Obvious arbitrage possibility is obvious, and being exploited by new companies (WeWork for $10b valuation) themselves -- if you're better at evaluating startups than big dumb landlords, you can profit here. And there isn't a shortage of capital to play this game.
If you're skilled at evaluating startups and have access to capital, owning real estate is a waste of time. This isn't an arbitrage opportunity. At best it's just borrowing short to lend long: the liabilities of the spot lease firms are in long-term leases and debt owed against owned real estate; the assets are short-term and demand leases on that property. This is no different from what gets overextended banks in big trouble when a bust occurs. In fact, we can even go a little farther: the banks that think they're the best at managing subprime credit risk (i.e., have the most underwriting skill) tend to take the biggest hit, because that skill is almost never real.
I'm working out of WeWork (Chicago office) and I think the SF WeWork is much different from most of their other locations. While there are a few venture backed startups here, most of the companies tend to be small businesses or single person companies that were previously at places like Regis or working out of Starbucks. For example some companies here: [model agency, recruiting agency, marketing firms, lawyers, accountants, payroll servicing company, a sunglass maker, stock traders] So while a downturn in Tech would hurt them in some of their locations, at the others I don't think the pain would be as bad. We were hoping there would be more tech companies here and were surprised at the number of non-tech firms. FWIW we really enjoy it and have grown now to our third office as we add people. Thats the real value here, month to month leases so we can scale up or down as our team evolves.

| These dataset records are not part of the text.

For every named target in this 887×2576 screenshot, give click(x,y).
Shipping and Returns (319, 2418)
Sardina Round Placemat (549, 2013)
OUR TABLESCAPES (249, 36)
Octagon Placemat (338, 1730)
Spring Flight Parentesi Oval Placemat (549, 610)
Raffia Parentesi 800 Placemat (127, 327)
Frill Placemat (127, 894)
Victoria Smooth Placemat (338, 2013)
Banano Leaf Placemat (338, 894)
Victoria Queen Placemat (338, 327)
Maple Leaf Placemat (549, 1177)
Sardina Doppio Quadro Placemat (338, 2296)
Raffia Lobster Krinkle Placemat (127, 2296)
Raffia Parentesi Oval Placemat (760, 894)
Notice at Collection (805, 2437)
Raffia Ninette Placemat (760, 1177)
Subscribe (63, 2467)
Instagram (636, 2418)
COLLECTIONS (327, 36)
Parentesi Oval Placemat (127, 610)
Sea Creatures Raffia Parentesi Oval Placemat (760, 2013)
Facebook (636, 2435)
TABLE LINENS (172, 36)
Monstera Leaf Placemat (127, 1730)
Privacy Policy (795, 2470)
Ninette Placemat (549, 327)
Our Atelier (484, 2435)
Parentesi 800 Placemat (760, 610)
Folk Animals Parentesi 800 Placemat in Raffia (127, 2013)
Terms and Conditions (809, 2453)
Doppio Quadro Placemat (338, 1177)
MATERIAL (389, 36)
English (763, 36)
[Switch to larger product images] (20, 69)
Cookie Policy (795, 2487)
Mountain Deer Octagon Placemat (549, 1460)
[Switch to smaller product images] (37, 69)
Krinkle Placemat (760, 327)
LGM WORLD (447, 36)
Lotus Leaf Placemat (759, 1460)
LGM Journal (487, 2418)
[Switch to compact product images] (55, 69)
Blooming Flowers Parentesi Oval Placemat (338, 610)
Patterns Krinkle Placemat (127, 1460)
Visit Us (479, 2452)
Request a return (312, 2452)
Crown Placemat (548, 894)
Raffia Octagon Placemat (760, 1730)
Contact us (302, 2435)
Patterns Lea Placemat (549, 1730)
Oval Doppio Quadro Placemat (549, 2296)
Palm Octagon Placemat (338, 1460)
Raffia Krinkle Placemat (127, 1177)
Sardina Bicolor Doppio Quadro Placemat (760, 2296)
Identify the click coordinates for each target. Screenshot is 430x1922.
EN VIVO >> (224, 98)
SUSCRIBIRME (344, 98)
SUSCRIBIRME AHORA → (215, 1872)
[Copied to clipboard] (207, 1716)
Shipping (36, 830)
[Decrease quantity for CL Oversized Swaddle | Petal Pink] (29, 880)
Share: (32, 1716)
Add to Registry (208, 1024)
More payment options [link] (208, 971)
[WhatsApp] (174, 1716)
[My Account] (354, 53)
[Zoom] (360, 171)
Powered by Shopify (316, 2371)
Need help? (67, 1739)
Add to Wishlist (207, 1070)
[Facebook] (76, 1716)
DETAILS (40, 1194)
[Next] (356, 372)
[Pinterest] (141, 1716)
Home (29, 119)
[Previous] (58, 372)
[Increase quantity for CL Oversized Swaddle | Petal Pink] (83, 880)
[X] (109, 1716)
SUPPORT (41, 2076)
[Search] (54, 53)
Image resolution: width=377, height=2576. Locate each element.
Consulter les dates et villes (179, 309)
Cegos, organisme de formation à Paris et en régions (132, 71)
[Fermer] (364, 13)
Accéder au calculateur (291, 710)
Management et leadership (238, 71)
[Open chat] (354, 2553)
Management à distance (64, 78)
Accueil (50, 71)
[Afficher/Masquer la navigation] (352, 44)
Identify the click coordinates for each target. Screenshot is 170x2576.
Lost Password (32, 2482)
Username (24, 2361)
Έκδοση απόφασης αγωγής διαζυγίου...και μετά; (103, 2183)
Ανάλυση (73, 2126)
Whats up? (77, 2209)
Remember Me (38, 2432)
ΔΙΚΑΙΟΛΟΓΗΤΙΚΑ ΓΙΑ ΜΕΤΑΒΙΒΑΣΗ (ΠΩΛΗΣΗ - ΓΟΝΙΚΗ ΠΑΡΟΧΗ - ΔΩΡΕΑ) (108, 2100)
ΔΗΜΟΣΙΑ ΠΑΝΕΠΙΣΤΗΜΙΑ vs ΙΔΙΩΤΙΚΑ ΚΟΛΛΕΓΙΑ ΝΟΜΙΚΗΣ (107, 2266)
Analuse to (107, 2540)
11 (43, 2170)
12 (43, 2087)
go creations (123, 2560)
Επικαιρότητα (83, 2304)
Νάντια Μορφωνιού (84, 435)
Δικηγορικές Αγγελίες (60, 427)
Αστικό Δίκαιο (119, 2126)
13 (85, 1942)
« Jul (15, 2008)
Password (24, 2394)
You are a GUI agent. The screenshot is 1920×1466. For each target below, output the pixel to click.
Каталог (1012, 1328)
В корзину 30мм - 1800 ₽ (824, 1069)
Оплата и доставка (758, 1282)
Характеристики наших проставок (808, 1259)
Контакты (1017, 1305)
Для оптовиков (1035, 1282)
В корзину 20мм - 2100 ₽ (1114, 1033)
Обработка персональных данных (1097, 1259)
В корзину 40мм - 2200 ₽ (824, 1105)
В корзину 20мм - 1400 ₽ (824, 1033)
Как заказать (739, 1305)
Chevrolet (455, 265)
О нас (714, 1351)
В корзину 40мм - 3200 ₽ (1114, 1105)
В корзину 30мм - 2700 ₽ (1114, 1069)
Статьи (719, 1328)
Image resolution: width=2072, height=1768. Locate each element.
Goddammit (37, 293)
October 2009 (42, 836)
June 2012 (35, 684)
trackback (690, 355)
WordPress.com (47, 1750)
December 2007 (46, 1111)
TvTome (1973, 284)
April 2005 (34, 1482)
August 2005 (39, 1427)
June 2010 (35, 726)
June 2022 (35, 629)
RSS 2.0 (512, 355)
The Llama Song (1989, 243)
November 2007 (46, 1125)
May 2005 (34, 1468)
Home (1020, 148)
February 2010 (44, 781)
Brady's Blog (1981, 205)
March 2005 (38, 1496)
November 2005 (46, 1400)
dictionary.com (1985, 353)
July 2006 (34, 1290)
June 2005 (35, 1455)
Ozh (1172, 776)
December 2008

Same goes for many of the NYC offices. Our space near Empire State seems to have a lot of consulting businesses that would otherwise be renting out something more complicated (need their own receptionist, water bills, internet bills, blah blah blah)
> When you have ~unbounded upside and capped downside, lever the fuck up.
I don't get it. Imagine I start a business offering the following opportunity: you pay me $100, I give you a fair coin, and you flip it as many times as you like. If there was no tails, I pay you $1 for every heads you flipped.
Your upside in patronizing my business is unbounded. Your losses are capped at however much you decide to invest. How much leverage is it appropriate for you to invest with?
Now, this isn't a case of capped downside in the sense of "you can lose at most $50, no matter how much you invest", but I doubt that's what you were talking about? Certainly that sort of situation is unlikely to come up in any context.